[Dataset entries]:
= Beginning of Section =
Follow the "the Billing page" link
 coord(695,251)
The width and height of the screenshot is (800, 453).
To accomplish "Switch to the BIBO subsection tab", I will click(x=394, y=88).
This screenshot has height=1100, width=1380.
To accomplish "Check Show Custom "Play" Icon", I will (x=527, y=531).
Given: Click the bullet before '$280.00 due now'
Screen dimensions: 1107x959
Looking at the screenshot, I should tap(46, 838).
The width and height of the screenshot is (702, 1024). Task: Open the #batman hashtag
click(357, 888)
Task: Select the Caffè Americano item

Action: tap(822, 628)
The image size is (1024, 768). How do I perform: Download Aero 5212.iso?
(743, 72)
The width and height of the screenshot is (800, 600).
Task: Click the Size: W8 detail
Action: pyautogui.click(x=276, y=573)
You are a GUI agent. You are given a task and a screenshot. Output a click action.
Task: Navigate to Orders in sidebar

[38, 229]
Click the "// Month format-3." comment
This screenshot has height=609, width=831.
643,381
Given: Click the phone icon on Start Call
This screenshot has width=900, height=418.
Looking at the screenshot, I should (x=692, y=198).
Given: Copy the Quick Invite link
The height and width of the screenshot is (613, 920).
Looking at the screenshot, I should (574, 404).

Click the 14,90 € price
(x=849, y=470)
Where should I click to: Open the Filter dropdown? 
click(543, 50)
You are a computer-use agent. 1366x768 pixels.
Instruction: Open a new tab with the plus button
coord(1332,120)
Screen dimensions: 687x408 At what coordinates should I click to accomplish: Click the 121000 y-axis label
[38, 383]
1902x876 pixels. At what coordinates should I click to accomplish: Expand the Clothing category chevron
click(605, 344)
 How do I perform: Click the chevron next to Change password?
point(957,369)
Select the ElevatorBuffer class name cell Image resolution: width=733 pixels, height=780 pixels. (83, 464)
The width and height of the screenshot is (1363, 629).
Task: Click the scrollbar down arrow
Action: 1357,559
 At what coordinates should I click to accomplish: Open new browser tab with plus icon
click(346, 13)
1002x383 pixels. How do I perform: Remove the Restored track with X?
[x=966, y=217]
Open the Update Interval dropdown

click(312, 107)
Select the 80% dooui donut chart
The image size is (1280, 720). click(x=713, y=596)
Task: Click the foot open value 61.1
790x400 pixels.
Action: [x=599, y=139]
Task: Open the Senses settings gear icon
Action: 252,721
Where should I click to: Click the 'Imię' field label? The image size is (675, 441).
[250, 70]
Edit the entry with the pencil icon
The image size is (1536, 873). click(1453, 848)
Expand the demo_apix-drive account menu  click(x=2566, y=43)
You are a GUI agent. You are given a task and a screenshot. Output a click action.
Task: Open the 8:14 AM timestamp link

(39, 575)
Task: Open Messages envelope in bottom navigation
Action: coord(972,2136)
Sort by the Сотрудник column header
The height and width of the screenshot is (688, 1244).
= End of Section =
[Work order]: Write the entries out once more, exactly as given.

[Task answer]:
Follow the "the Billing page" link
 coord(695,251)
The width and height of the screenshot is (800, 453).
To accomplish "Switch to the BIBO subsection tab", I will click(x=394, y=88).
This screenshot has height=1100, width=1380.
To accomplish "Check Show Custom "Play" Icon", I will (x=527, y=531).
Given: Click the bullet before '$280.00 due now'
Screen dimensions: 1107x959
Looking at the screenshot, I should tap(46, 838).
The width and height of the screenshot is (702, 1024). Task: Open the #batman hashtag
click(357, 888)
Task: Select the Caffè Americano item

Action: tap(822, 628)
The image size is (1024, 768). How do I perform: Download Aero 5212.iso?
(743, 72)
The width and height of the screenshot is (800, 600).
Task: Click the Size: W8 detail
Action: pyautogui.click(x=276, y=573)
You are a GUI agent. You are given a task and a screenshot. Output a click action.
Task: Navigate to Orders in sidebar

[38, 229]
Click the "// Month format-3." comment
This screenshot has height=609, width=831.
643,381
Given: Click the phone icon on Start Call
This screenshot has width=900, height=418.
Looking at the screenshot, I should (x=692, y=198).
Given: Copy the Quick Invite link
The height and width of the screenshot is (613, 920).
Looking at the screenshot, I should (574, 404).

Click the 14,90 € price
(x=849, y=470)
Where should I click to: Open the Filter dropdown? 
click(543, 50)
You are a computer-use agent. 1366x768 pixels.
Instruction: Open a new tab with the plus button
coord(1332,120)
Screen dimensions: 687x408 At what coordinates should I click to accomplish: Click the 121000 y-axis label
[38, 383]
1902x876 pixels. At what coordinates should I click to accomplish: Expand the Clothing category chevron
click(605, 344)
 How do I perform: Click the chevron next to Change password?
point(957,369)
Select the ElevatorBuffer class name cell Image resolution: width=733 pixels, height=780 pixels. (83, 464)
The width and height of the screenshot is (1363, 629).
Task: Click the scrollbar down arrow
Action: 1357,559
 At what coordinates should I click to accomplish: Open new browser tab with plus icon
click(346, 13)
1002x383 pixels. How do I perform: Remove the Restored track with X?
[x=966, y=217]
Open the Update Interval dropdown

click(312, 107)
Select the 80% dooui donut chart
The image size is (1280, 720). click(x=713, y=596)
Task: Click the foot open value 61.1
790x400 pixels.
Action: [x=599, y=139]
Task: Open the Senses settings gear icon
Action: 252,721
Where should I click to: Click the 'Imię' field label? The image size is (675, 441).
[250, 70]
Edit the entry with the pencil icon
The image size is (1536, 873). click(1453, 848)
Expand the demo_apix-drive account menu  click(x=2566, y=43)
You are a GUI agent. You are given a task and a screenshot. Output a click action.
Task: Open the 8:14 AM timestamp link

(39, 575)
Task: Open Messages envelope in bottom navigation
Action: coord(972,2136)
Sort by the Сотрудник column header
The height and width of the screenshot is (688, 1244).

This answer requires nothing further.